We’re addicted to plastic, and too much of it ends up in the ocean here and especially in the far east, far away from us. They’ve now found that tiny particles of plastic gets consumed by the fish, and then we consume those little particles of plastic when we eat the fish. (That’s a pleasant thought.)
As an individual, I feel powerless to make a difference. But if I approached it with a sense of “We” – we are all in this together – I would become fanatical not only about recycling but also trying to use as little plastic as possible.
My wife is fanatical when it comes to plastic.
Alisa takes her travel mug into Dunkin Donuts to get coffee.
Instead of plastic wrap or baggies she uses these reusable wrap things. And we have to clean them and spread them out on the counter to dry.
Alisa uses shampoo that comes like a bar of soap, instead of in a plastic container. She got me one of the shampoo bars for Christmas. I’d have rather had socks & a tie!
Alisa looks at this issue as a “We” issue, not an “I.”
2.Think about the United States pulling out of the Paris
Climate agreement – joining Syria & Nicaragua. (and Nicaragua didn’t join because they didn’t think the agreement was strong enough)
This “America First” policy strikes me as too much “I” and not enough “We.”
3. How about Gun Violence in America, and putting restrictions on assault rifles?
“How dare you impinge upon my individual rights!”
That’s an “I” way of thinking.
You may not agree with my conclusions – all I ask is when thinking about the issues of our day, consider which is more helpful and which is most biblical – taking a “What’s good for me” approach? or “What’s good for us” approach?
I’ll close by telling you about a very special place that takes a “We” approach.
Illustration. A Lobster Community in Maine
Off the coast of Maine there’s a lovely island called, Monhegan Island. – it’s down the coast from Portland, a little past Boothbay Harbor, 12 miles out to sea. The year-round population of Monhegan Island is 68. Although it’s a known artist colony, the number one industry and occupation is Lobstering.
The Lobster men & women fish in the winter months, because the island is surrounded by a conservation zone. December 1 is “Trap Day,” the day all the lobster traps are hauled onto the docks and into the boats.

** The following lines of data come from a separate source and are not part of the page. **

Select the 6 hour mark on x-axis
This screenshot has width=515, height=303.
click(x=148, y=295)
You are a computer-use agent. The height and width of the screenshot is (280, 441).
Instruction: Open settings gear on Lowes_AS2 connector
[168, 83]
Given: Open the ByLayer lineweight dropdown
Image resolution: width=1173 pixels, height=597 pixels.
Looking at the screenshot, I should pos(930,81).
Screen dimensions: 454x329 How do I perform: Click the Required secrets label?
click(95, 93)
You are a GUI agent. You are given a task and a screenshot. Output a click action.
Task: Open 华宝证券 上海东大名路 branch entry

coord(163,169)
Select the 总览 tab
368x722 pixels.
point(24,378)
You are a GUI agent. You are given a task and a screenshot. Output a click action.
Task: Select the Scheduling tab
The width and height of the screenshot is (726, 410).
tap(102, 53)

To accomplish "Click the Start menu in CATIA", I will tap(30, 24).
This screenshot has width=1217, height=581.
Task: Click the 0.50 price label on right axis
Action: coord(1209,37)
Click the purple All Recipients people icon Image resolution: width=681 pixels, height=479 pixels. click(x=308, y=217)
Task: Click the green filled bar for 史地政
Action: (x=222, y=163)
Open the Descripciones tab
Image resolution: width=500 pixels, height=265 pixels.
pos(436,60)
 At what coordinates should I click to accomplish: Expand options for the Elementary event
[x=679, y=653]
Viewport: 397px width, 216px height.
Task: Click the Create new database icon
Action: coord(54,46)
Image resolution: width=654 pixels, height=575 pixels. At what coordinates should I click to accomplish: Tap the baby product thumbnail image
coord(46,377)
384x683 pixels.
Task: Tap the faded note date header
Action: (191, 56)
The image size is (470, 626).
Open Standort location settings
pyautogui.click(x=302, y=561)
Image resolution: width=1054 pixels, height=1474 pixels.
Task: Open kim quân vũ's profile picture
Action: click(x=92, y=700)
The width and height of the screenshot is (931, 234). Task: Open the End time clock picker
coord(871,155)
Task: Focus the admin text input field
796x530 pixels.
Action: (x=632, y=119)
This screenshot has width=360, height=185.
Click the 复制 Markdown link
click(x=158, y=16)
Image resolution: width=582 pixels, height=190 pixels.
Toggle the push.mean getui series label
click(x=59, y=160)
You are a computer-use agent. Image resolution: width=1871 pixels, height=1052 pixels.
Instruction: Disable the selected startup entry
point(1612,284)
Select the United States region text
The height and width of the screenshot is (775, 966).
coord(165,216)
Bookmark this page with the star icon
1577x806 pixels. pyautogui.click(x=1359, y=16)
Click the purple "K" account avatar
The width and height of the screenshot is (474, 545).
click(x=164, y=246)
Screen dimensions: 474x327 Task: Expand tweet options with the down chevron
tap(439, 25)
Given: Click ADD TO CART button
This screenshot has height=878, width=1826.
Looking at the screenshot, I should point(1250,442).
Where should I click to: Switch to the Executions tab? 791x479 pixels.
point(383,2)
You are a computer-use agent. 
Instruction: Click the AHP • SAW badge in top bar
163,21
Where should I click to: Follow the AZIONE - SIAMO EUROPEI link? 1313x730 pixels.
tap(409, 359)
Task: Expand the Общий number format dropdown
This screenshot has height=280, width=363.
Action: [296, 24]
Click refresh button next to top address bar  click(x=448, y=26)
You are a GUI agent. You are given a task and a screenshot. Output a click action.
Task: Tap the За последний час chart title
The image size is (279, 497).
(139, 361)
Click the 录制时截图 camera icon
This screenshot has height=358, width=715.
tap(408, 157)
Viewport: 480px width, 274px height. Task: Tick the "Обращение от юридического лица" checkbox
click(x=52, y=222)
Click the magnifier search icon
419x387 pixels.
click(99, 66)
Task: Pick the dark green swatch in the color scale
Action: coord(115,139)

One of unusual traditions of Monheganers is that they don’t start their Lobstering season until everyone is ready. If somebody has engine trouble or a sick relative on the mainland, fishing is postponed until they can start too. A number of years back, December 1 fell on a Sunday, and so the majority decided to start the season that day. They quickly realized that day that several of the fishermen kept the sabbath on Sunday and didn’t start that day. So since then, the lobstering season never starts on a Sunday.
If I were a lobster fisherman, that’s where I’d want to live
They understand the Power, the Beauty and the Importance of “We.”
Think about it.
I first heard about the Monhegan Island story from my friend Michael McGrath in his great book, Decide Better for a Better Life.